The problem -
Restate the material below word for word, from its first line to its last.

Records for processing -
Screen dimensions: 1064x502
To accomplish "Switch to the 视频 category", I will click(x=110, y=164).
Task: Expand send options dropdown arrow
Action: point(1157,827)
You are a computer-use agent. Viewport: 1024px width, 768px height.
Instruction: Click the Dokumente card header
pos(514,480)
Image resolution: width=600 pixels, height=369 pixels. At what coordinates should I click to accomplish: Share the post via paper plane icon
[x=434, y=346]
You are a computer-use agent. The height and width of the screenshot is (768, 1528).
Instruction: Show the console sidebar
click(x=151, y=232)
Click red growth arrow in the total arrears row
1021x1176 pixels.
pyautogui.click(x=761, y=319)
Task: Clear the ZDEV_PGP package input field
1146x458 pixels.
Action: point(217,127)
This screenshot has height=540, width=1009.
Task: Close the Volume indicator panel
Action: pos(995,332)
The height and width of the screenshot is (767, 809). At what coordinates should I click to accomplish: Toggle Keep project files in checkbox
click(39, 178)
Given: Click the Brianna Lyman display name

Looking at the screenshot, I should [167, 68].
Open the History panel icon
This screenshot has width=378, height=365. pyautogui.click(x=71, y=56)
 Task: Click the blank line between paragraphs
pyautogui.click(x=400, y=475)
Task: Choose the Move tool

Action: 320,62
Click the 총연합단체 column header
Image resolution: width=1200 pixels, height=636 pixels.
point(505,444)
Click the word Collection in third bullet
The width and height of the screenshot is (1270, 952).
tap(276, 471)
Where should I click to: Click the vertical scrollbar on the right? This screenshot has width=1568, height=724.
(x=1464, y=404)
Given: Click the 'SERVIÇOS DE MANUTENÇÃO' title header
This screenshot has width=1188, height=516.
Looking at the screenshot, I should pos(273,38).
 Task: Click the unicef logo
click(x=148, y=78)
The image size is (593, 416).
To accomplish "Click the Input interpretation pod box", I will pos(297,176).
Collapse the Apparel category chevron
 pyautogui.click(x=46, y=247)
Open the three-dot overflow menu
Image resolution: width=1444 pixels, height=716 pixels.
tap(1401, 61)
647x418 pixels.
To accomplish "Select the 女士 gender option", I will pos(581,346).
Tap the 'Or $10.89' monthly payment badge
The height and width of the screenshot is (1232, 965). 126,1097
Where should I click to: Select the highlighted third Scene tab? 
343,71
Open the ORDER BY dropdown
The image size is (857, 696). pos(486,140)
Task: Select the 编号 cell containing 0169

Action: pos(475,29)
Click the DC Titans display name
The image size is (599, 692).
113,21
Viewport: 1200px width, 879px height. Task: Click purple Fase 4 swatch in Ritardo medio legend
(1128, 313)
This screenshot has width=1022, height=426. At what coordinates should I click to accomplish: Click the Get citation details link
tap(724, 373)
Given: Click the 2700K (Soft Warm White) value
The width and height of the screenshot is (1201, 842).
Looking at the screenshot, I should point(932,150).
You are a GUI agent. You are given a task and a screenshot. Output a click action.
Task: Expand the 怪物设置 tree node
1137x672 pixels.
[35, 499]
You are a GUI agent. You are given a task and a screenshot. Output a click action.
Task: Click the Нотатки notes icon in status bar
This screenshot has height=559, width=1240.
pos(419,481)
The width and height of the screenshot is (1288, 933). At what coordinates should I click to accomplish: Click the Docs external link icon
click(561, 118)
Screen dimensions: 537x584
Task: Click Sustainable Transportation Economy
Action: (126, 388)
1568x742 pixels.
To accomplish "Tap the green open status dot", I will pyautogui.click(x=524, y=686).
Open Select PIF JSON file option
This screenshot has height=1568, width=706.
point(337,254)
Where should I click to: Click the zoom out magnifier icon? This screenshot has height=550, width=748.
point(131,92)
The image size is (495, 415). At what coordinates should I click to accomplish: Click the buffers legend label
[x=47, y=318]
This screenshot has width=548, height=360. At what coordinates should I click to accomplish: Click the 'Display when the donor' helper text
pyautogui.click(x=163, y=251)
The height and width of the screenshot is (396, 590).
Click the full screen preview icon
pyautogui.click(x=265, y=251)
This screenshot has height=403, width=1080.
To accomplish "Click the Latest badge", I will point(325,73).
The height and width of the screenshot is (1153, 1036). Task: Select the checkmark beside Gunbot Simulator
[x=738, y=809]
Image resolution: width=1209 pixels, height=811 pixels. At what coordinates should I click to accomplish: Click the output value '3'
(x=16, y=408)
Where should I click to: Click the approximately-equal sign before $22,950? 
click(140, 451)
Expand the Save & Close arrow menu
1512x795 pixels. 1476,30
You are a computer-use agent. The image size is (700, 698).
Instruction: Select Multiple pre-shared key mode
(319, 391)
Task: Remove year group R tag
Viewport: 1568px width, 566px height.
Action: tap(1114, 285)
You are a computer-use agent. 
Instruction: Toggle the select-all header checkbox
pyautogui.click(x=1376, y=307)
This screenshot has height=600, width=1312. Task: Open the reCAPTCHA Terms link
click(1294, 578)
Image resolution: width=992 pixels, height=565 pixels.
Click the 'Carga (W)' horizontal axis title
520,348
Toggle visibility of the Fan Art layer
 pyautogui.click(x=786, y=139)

Finished exercise -
Screen dimensions: 1064x502
To accomplish "Switch to the 视频 category", I will click(x=110, y=164).
Task: Expand send options dropdown arrow
Action: point(1157,827)
You are a computer-use agent. Viewport: 1024px width, 768px height.
Instruction: Click the Dokumente card header
pos(514,480)
Image resolution: width=600 pixels, height=369 pixels. At what coordinates should I click to accomplish: Share the post via paper plane icon
[x=434, y=346]
You are a computer-use agent. The height and width of the screenshot is (768, 1528).
Instruction: Show the console sidebar
click(x=151, y=232)
Click red growth arrow in the total arrears row
1021x1176 pixels.
pyautogui.click(x=761, y=319)
Task: Clear the ZDEV_PGP package input field
1146x458 pixels.
Action: point(217,127)
This screenshot has height=540, width=1009.
Task: Close the Volume indicator panel
Action: pos(995,332)
The height and width of the screenshot is (767, 809). At what coordinates should I click to accomplish: Toggle Keep project files in checkbox
click(39, 178)
Given: Click the Brianna Lyman display name

Looking at the screenshot, I should [167, 68].
Open the History panel icon
This screenshot has width=378, height=365. pyautogui.click(x=71, y=56)
 Task: Click the blank line between paragraphs
pyautogui.click(x=400, y=475)
Task: Choose the Move tool

Action: 320,62
Click the 총연합단체 column header
Image resolution: width=1200 pixels, height=636 pixels.
point(505,444)
Click the word Collection in third bullet
The width and height of the screenshot is (1270, 952).
tap(276, 471)
Where should I click to: Click the vertical scrollbar on the right? This screenshot has width=1568, height=724.
(x=1464, y=404)
Given: Click the 'SERVIÇOS DE MANUTENÇÃO' title header
This screenshot has width=1188, height=516.
Looking at the screenshot, I should pos(273,38).
 Task: Click the unicef logo
click(x=148, y=78)
The image size is (593, 416).
To accomplish "Click the Input interpretation pod box", I will pos(297,176).
Collapse the Apparel category chevron
 pyautogui.click(x=46, y=247)
Open the three-dot overflow menu
Image resolution: width=1444 pixels, height=716 pixels.
tap(1401, 61)
647x418 pixels.
To accomplish "Select the 女士 gender option", I will pos(581,346).
Tap the 'Or $10.89' monthly payment badge
The height and width of the screenshot is (1232, 965). 126,1097
Where should I click to: Select the highlighted third Scene tab? 
343,71
Open the ORDER BY dropdown
The image size is (857, 696). pos(486,140)
Task: Select the 编号 cell containing 0169

Action: pos(475,29)
Click the DC Titans display name
The image size is (599, 692).
113,21
Viewport: 1200px width, 879px height. Task: Click purple Fase 4 swatch in Ritardo medio legend
(1128, 313)
This screenshot has width=1022, height=426. At what coordinates should I click to accomplish: Click the Get citation details link
tap(724, 373)
Given: Click the 2700K (Soft Warm White) value
The width and height of the screenshot is (1201, 842).
Looking at the screenshot, I should point(932,150).
You are a GUI agent. You are given a task and a screenshot. Output a click action.
Task: Expand the 怪物设置 tree node
1137x672 pixels.
[35, 499]
You are a GUI agent. You are given a task and a screenshot. Output a click action.
Task: Click the Нотатки notes icon in status bar
This screenshot has height=559, width=1240.
pos(419,481)
The width and height of the screenshot is (1288, 933). At what coordinates should I click to accomplish: Click the Docs external link icon
click(561, 118)
Screen dimensions: 537x584
Task: Click Sustainable Transportation Economy
Action: (126, 388)
1568x742 pixels.
To accomplish "Tap the green open status dot", I will pyautogui.click(x=524, y=686).
Open Select PIF JSON file option
This screenshot has height=1568, width=706.
point(337,254)
Where should I click to: Click the zoom out magnifier icon? This screenshot has height=550, width=748.
point(131,92)
The image size is (495, 415). At what coordinates should I click to accomplish: Click the buffers legend label
[x=47, y=318]
This screenshot has width=548, height=360. At what coordinates should I click to accomplish: Click the 'Display when the donor' helper text
pyautogui.click(x=163, y=251)
The height and width of the screenshot is (396, 590).
Click the full screen preview icon
pyautogui.click(x=265, y=251)
This screenshot has height=403, width=1080.
To accomplish "Click the Latest badge", I will point(325,73).
The height and width of the screenshot is (1153, 1036). Task: Select the checkmark beside Gunbot Simulator
[x=738, y=809]
Image resolution: width=1209 pixels, height=811 pixels. At what coordinates should I click to accomplish: Click the output value '3'
(x=16, y=408)
Where should I click to: Click the approximately-equal sign before $22,950? 
click(140, 451)
Expand the Save & Close arrow menu
1512x795 pixels. 1476,30
You are a computer-use agent. The image size is (700, 698).
Instruction: Select Multiple pre-shared key mode
(319, 391)
Task: Remove year group R tag
Viewport: 1568px width, 566px height.
Action: tap(1114, 285)
You are a computer-use agent. 
Instruction: Toggle the select-all header checkbox
pyautogui.click(x=1376, y=307)
This screenshot has height=600, width=1312. Task: Open the reCAPTCHA Terms link
click(1294, 578)
Image resolution: width=992 pixels, height=565 pixels.
Click the 'Carga (W)' horizontal axis title
520,348
Toggle visibility of the Fan Art layer
 pyautogui.click(x=786, y=139)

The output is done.